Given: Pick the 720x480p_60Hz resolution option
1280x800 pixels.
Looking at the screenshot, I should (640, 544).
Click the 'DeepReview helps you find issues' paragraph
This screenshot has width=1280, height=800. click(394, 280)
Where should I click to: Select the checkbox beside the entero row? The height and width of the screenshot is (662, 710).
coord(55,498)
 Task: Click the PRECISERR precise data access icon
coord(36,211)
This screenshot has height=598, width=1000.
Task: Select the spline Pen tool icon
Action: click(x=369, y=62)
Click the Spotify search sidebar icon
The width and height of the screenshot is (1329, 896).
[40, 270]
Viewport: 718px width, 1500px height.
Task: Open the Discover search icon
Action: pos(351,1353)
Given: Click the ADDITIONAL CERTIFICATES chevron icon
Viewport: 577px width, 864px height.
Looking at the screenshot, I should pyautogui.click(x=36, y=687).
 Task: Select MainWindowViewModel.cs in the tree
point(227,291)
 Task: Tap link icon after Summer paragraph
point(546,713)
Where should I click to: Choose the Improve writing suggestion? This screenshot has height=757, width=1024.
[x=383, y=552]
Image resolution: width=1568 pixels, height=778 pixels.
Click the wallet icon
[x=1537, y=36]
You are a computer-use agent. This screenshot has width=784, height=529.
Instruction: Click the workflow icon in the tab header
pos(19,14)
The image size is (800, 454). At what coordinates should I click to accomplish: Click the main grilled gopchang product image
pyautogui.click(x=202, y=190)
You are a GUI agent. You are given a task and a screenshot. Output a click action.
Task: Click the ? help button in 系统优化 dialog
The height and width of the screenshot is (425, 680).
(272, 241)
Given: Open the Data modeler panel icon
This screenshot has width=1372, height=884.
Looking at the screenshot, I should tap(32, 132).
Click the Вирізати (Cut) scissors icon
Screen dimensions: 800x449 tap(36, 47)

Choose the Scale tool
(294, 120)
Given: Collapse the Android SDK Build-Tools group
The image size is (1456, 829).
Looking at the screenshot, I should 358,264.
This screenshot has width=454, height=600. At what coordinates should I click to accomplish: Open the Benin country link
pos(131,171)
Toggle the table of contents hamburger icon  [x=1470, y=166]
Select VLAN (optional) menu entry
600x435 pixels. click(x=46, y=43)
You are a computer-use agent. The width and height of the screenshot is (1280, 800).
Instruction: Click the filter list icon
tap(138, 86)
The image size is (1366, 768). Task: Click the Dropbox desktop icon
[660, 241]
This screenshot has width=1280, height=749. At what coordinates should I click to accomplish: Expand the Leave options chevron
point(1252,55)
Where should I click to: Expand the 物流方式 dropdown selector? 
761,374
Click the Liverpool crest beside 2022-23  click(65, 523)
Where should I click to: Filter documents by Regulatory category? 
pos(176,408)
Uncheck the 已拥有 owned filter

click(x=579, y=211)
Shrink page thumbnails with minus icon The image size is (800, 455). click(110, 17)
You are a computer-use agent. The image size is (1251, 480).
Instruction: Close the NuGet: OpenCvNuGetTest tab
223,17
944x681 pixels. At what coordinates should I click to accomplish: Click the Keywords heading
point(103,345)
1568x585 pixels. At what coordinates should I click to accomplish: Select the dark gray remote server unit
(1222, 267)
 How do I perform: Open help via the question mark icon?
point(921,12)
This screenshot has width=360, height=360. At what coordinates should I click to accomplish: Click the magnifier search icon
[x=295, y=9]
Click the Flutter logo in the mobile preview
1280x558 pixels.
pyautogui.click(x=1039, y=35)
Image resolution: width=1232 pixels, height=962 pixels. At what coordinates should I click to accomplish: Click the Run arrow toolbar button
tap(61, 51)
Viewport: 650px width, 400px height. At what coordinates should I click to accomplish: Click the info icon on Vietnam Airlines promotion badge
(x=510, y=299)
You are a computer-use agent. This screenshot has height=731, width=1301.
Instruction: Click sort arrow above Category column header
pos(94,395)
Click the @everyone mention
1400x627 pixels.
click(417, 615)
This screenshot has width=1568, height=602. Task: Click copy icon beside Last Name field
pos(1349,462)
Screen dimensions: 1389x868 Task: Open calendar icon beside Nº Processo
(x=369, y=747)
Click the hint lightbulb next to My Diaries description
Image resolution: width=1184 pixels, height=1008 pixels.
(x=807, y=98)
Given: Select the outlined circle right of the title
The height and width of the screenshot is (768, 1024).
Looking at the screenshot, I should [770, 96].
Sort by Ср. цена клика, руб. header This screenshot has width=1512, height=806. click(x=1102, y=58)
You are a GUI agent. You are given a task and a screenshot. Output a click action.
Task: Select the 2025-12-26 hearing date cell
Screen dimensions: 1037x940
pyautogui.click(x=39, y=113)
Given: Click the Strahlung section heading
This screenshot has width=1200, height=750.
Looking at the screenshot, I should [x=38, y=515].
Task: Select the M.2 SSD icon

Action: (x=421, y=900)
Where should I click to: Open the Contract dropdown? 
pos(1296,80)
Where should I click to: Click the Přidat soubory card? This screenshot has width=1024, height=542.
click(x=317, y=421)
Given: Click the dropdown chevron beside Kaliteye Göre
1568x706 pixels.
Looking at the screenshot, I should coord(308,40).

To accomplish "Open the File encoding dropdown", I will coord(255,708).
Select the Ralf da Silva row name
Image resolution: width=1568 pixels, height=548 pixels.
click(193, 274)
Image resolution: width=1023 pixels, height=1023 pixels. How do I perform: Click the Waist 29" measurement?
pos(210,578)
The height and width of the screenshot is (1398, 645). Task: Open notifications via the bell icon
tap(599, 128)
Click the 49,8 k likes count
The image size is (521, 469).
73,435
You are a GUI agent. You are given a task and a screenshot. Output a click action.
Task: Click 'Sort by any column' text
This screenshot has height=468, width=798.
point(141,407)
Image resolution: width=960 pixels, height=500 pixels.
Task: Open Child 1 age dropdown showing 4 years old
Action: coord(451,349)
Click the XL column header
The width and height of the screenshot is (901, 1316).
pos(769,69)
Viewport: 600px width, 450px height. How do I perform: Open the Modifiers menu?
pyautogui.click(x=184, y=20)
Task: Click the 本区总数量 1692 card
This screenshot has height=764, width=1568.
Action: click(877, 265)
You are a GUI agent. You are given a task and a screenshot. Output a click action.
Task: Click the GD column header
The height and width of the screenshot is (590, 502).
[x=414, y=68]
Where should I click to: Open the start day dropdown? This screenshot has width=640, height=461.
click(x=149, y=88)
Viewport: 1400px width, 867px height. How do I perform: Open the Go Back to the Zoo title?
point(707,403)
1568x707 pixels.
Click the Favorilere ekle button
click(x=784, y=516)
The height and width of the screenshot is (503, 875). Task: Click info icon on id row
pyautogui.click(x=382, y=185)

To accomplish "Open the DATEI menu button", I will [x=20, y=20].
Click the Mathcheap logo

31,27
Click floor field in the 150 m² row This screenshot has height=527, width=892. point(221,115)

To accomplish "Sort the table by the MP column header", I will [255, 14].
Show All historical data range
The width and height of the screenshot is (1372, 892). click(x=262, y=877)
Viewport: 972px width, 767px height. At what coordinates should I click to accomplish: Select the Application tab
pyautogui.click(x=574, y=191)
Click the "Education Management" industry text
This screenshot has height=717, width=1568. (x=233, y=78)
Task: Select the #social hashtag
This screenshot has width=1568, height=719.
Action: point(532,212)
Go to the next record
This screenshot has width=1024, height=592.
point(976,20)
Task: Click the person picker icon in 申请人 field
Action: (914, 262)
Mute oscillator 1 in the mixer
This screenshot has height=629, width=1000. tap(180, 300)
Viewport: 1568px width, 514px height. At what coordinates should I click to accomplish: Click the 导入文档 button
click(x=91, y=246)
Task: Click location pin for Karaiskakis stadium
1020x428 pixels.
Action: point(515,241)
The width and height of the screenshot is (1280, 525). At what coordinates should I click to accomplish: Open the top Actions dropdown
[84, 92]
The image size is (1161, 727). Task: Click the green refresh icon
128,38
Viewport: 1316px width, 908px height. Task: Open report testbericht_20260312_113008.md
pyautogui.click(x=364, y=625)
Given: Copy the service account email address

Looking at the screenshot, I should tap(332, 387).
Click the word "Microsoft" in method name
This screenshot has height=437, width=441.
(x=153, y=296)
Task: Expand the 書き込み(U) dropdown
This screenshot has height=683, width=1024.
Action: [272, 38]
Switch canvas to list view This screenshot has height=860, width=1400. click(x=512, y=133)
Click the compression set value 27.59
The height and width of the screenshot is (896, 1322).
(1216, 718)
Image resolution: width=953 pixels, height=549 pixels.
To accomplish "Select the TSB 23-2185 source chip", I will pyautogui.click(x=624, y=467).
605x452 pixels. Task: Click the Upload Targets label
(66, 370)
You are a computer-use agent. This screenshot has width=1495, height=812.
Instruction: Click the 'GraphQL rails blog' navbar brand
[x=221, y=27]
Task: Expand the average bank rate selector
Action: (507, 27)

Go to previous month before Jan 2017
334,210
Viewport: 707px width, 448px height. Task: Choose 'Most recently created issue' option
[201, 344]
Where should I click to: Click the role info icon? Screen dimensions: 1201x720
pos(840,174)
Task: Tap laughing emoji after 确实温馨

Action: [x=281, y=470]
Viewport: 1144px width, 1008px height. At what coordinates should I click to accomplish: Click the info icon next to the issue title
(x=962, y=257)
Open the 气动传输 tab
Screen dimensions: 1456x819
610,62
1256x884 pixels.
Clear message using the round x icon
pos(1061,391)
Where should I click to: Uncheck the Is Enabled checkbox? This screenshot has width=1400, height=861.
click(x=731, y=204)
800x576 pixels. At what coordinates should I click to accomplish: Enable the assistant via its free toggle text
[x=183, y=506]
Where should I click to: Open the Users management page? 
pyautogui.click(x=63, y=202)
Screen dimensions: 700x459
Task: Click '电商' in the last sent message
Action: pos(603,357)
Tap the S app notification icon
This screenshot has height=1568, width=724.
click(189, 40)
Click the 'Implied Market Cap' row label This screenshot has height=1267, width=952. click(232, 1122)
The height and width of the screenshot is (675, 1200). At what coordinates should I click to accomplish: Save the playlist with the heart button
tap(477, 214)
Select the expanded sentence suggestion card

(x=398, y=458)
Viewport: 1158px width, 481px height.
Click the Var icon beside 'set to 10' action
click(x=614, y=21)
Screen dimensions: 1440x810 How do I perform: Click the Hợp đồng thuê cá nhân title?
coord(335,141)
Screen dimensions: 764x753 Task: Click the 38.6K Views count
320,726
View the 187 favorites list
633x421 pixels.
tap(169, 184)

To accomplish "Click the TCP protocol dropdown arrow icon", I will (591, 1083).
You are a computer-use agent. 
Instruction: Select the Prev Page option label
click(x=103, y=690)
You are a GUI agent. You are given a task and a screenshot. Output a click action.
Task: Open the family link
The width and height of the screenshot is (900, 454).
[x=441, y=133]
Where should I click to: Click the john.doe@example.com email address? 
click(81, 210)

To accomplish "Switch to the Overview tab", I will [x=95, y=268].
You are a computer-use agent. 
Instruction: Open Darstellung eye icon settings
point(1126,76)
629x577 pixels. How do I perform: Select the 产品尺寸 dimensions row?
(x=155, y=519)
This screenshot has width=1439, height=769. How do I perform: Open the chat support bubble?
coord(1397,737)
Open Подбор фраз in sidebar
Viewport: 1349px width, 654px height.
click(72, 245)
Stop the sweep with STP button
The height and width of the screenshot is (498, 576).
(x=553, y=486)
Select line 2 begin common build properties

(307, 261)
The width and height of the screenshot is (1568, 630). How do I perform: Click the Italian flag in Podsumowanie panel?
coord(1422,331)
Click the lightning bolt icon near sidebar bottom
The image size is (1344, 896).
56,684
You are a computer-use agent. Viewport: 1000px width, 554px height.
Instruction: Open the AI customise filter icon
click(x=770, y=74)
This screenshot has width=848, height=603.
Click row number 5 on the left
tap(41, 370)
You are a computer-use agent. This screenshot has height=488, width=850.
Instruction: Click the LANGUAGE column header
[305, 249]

**YOUR GOAL:**
Copy every line in the data above that has the string "table" in it.

**EXERCISE OUTPUT:**
Toggle the table of contents hamburger icon  [x=1470, y=166]
To accomplish "Sort the table by the MP column header", I will [255, 14].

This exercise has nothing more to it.